Template matching is a technique for finding a rectangular region of an image that contains a certain object or image feature. It is widely used in many computer vision applications, including object tracking [1,2], object detection [3,4], and 3D reconstruction [5,6]. A similarity map is generally used to quantify how well a template matches each location in an image, typically generated by sliding the template through the search image, then the matching position is determined by finding the location of maximum value of the similarity map. Traditional template matching generates the similarity map based on pixel intensity values, and is not robust to hard matching scenarios such as significant non-rigid deformations of the object, changes in the illumination and size of the target, and occlusion [7]. To address this issue, more distinctive hand-crafted features such as scale-invariant feature transform (SIFT) [8] and histogram of oriented gradients (HOG) [9] can be used instead of the intensity values for robust template matching [10,11,12,13]. However, these features must be extracted by certain manually predefined algorithms based on expert knowledge, and therefore have limited description capabilities [14].
With the help of deep features learned from convolutional neural networks (CNNs), vision tasks such as image classification [15,16], object recognition [17,18], and object tracking [19,20] have recently achieved great success. In order to succeed in such tasks, CNNs need to be trained with big data and automatically build internal representations that are less effected by changes in the appearance of objects in different images. Therefore, CNNs have strong description capability far exceeding that of hand-crafted features; recent methods have been successfully applied to a feature space produced by the convolutional layers of a CNN, achieving impressive performance [7,21,22,23,24,25,26].
The higher layers of CNNs are believed to learn representations of shapes from low-level features [27]. However, recent studies [28,29] have demonstrated that ImageNet-trained CNNs are biased toward making categorisation decisions based on texture rather than shape. The same works showed that CNNs could be trained to increase sensitivity to shape, resulting in improved accuracy and robustness of object classification and detection.

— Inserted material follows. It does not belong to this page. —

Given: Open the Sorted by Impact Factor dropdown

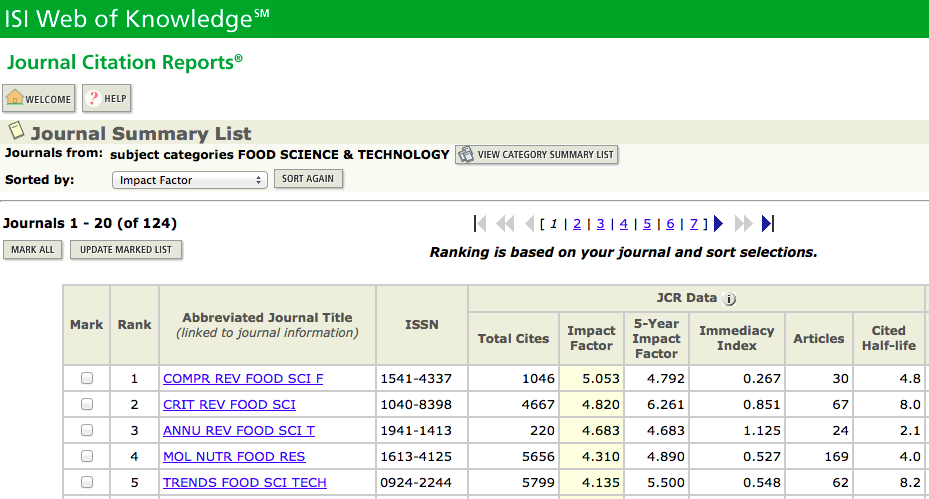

Assuming that shape information is useful for template matching, these results suggest that the performance of template-matching methods applied to CNN-generated feature spaces could potentially be improved by training the CNN to be more sensitive to shape.
In this article, we verified this assumption by comparing features from five CNN models that had the same network structure while differing in shape sensitivity. Our results show that training a CNN to learn about texture while biasing it to be more sensitive to shape information can improve template matching performance. Furthermore, by comparing template-matching performance when using feature spaces created from all possible combinations of one, two, and three convolutional layers of the CNN, we found that the best results were produced by combining features from both early and late layers. Early layers of a CNN encode lower-level information such as texture, while later layers encode more abstract information such as object identity. Hence, both sets of results (the need to train the CNN to be more sensitive to shape and the need to combine information for early and late layers) suggest that a combination of texture and shape information is beneficial for template matching.
Our main contributions are summarised as follows:
We created a new benchmark; compared to the existing standard benchmark, it is more challenging, provides a far larger number of image pairs, and is better able to discriminate between the performance of different template matching methods.
By training a CNN to be more sensitive to shape information and combining features from both early and late layers, we created a feature space in which the performance of most template matching algorithms is improved.
Using this feature space together with an existing template matching method, DIM [30], we obtained state-of-art results on both the standard and new datasets.
This paper is an extension of work originally presented at ICIVS2021 [31]. The conference paper reported the template matching results of the DIM algorithm using features extracted from four VGG19 models with different shape sensitivities in order to determine the best deep feature space for template matching, then compared the performance of many template-matching algorithms in that feature space. The current work adds a reviews of the latest literature in Section 2, details of the DIM algorithm in Section 3.2, new results using features from a new VGG19 model (Model_E) trained by the latest shape–texture debiased training method [29] along with related discussion in Section 4, visualisation of the results of different template matching algorithms in Section 4.4, and a concluding discussion in Section 5.

3. Methods

3.1. Training CNN with Stylised Data

Previous work on template matching in deep feature space (see Section 2) has employed a VGG19 CNN. To enable a fair comparison with those previous results, we used the VGG19 architecture as well. However, we used five VGG19 models that differed in terms of the way they were trained to encode different degrees of shape selectivity, as summarised in Table 1.
Table 1. The five different VGG19 CNN models used in this paper. IN and SIN are the abbreviations of ImageNet and Stylised-ImageNet, respectively.
Model_A to Model_D were trained using the same approach as in [28], with a stylised dataset generated before the training process; the ranking shape-sensitivity of these models was controlled by setting the different training datasets manually. Model_A was trained using the standard ImageNet dataset [35]; we used the pretrained VGG19 model from the PyTorch torchvision library. This model has the least shape bias. Model_B was trained on the Stylised-ImageNet dataset, and thus has the most shape bias. Model_C was trained on a dataset containing the images from both ImageNet and Stylised-ImageNet. Model_D was initialised with the weights of Model_C followed by fine-tuning on ImageNet for 60 epochs using a learning rate of 0.001 multiplied by 0.1 after 30 epochs. Therefore, Model_C and Model_D have intermediate levels of shape bias, with model_D being less selective to shape than Model_C. The stylised data samples used in Model_E were generated during training, and the training process provided supervisions from shape and texture simultaneously [29]. Hence, Model_E has an intermediate level of shape bias, although where it should rank relative to Model_C and Model_D was impossible to quantify. The learning rate was 0.01 multiplied by 0.1 after every 30 epochs for Model_B and Model_E, and after every 15 epochs for Model_C. The number of epochs was 90 for Model_B and Model_E and 45 for Model_C; as the dataset used to train Model_C was twice as large as that used to train Model_B, the number of weight updates was the same for both models. The other training hyperparameters used for each model were a batch size of 256, momentum 0.9, and weight decay 1 × 10−4. The optimiser was SGD.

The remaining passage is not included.